The Founders also recognized that unconstrained state action and regulation could infringe upon the rights of individual Americans. Thus, the Ninth Amendment notes that "The enumeration in the Constitution of certain rights shall not be construed to deny or disparage others retained by the people," and the Tenth Amendment ends with the phrase "or to the people." In other words, to ensure that the rights of individuals were protected from state action that interfered with the free flow of interstate commerce and the voluntary interaction of producers and consumers across state boundaries, local control was to be tempered by a small degree of federal oversight.

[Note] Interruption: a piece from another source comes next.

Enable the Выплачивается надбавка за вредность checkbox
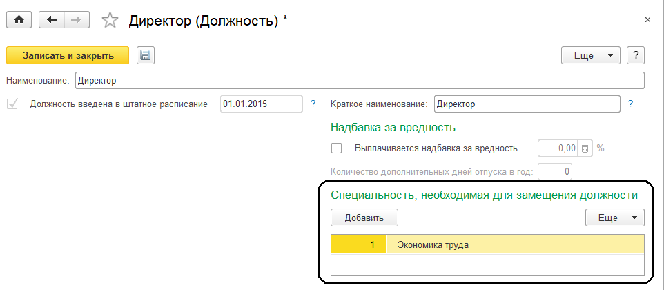The width and height of the screenshot is (664, 290). click(337, 148)
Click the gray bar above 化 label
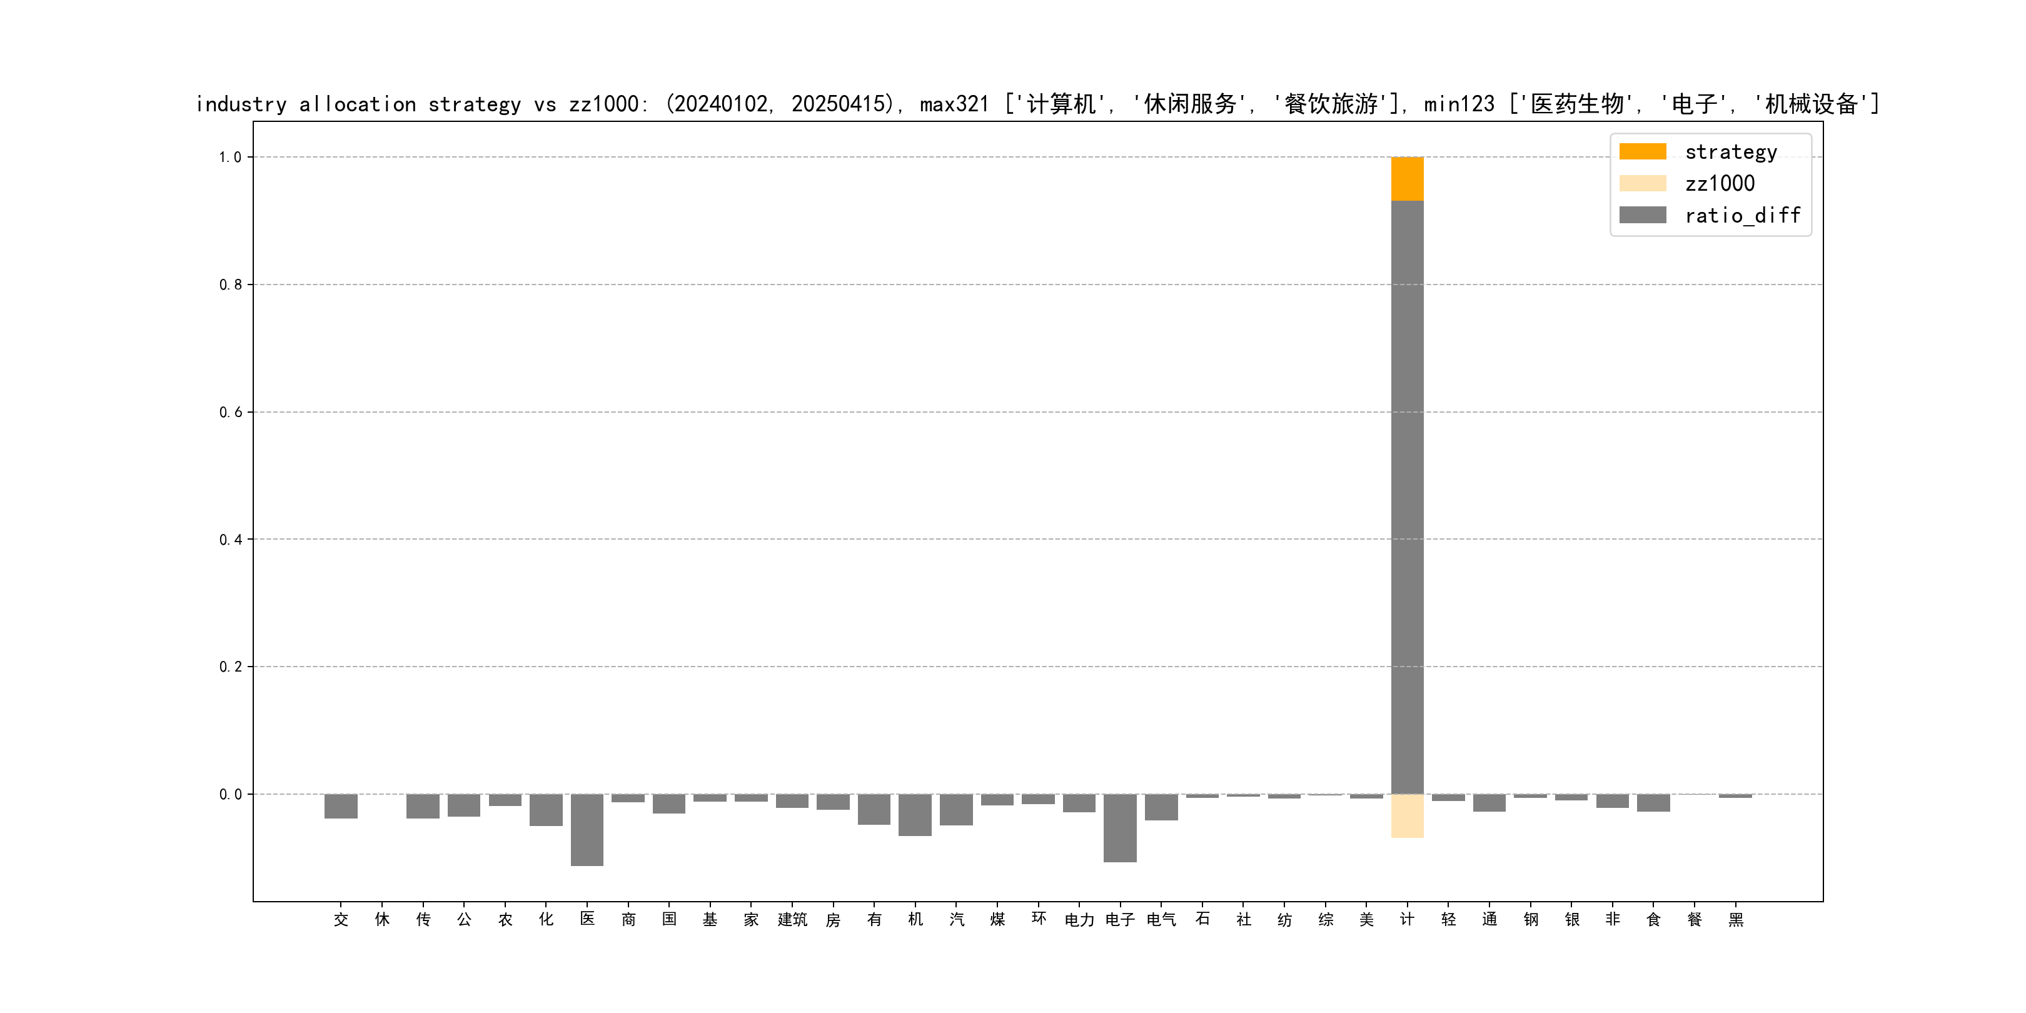 point(546,810)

In essence, the Constitution established a balance between federal and state responsibilities for the regulation of interstate commerce; neither extreme-absolute federal preemption or complete state control of national commercial activity-would be tolerated. The United States would be a country that respected both federalism and capitalism, and the Constitution guaranteed that the rights of the people would be protected.

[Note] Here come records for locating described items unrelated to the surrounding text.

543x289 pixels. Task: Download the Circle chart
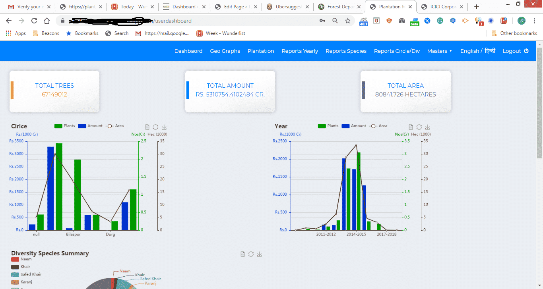point(164,127)
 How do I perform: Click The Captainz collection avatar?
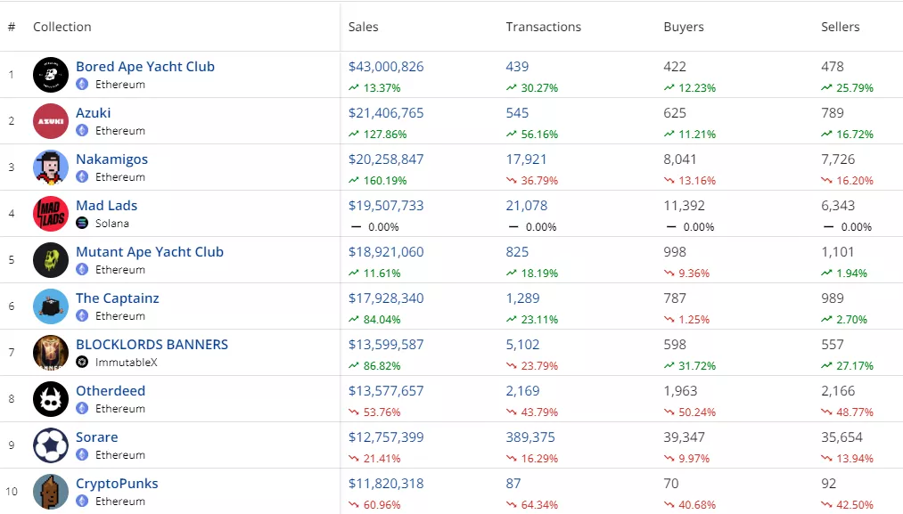click(51, 306)
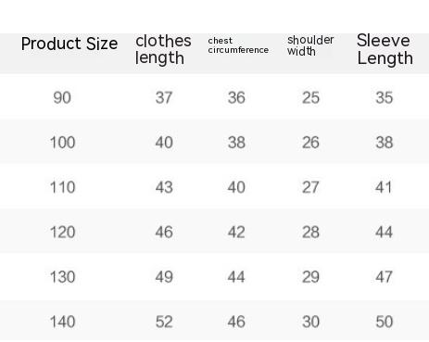Select sleeve length value 47

pos(385,277)
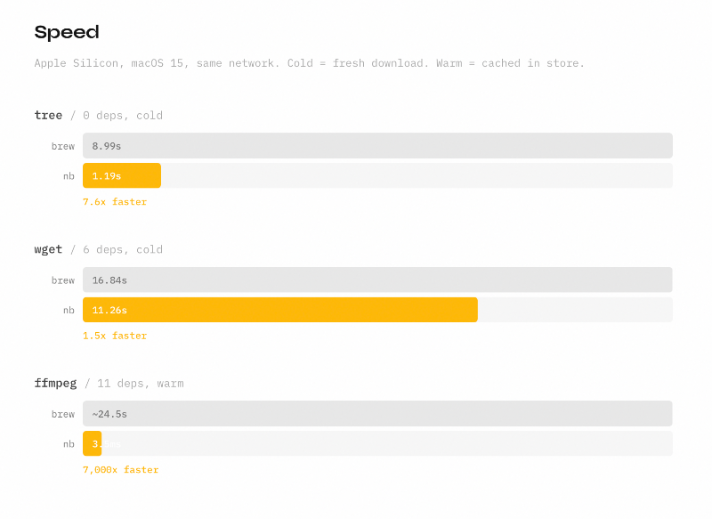Select the tree package name
712x519 pixels.
pos(48,115)
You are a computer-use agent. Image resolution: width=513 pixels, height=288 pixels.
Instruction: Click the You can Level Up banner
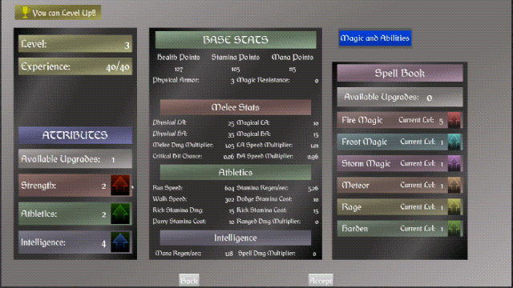[58, 13]
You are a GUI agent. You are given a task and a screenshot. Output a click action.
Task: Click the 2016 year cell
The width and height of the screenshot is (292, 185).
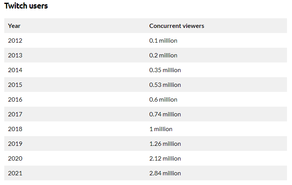15,99
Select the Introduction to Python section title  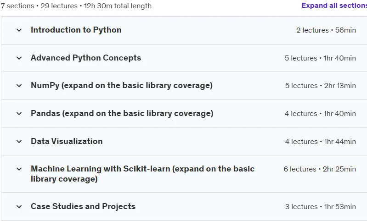tap(76, 30)
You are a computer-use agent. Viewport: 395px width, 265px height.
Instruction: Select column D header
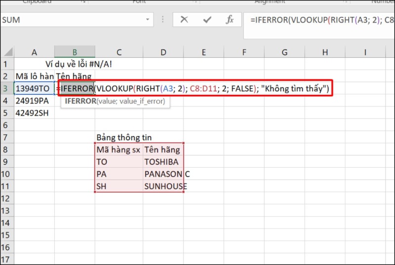[163, 52]
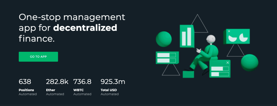Select the 736.8 WBTC Automated stat
Screen dimensions: 277x106
[x=82, y=87]
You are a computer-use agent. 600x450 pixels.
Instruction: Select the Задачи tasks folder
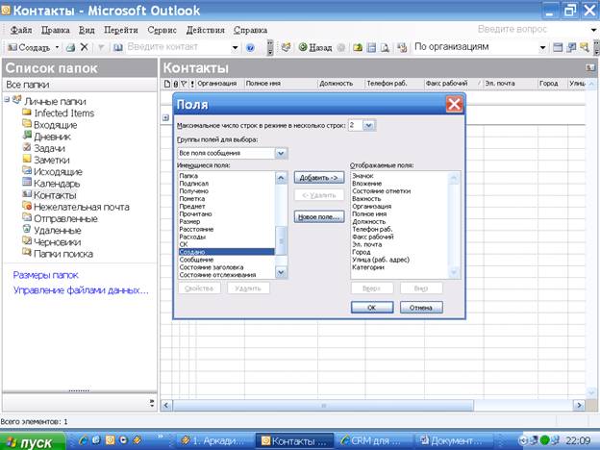(52, 148)
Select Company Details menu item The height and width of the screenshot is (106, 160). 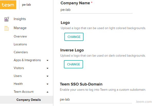pyautogui.click(x=29, y=100)
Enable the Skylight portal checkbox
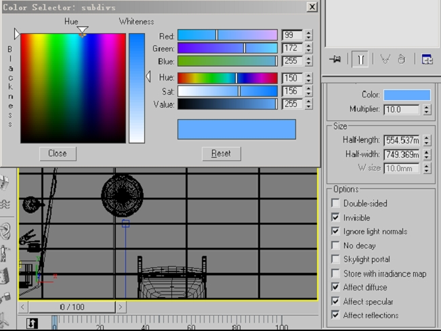 coord(335,259)
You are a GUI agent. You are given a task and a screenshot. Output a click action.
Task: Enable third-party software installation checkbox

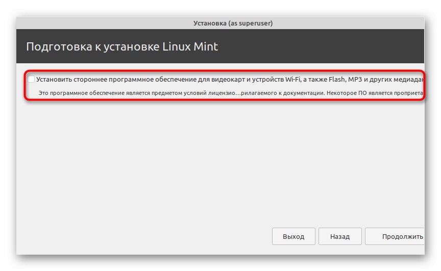coord(32,79)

The Supreme Court and the Commerce Clause
For many years after the adoption of the Constitution, this intricate yet clear balance of power was preserved and protected by fairly sensible applications of the Commerce Clause in Supreme Court cases. Chief Justice John Marshall, who served from 1801 to 1835, wrote a number of important decisions that applied the balance of power to difficult commercial disputes developing in the young country. In such cases as McCulloch v. Maryland (1819), Cohens v. Virginia (1821), Gibbons v. Ogden (1824), Brown v. Maryland (1827), Willson v. Blackbird Creek Marsh Co. (1829), and Weston v. Charleston (1829), Marshall worked to preserve the balance of power by striking down state actions that unduly affected interstate commerce.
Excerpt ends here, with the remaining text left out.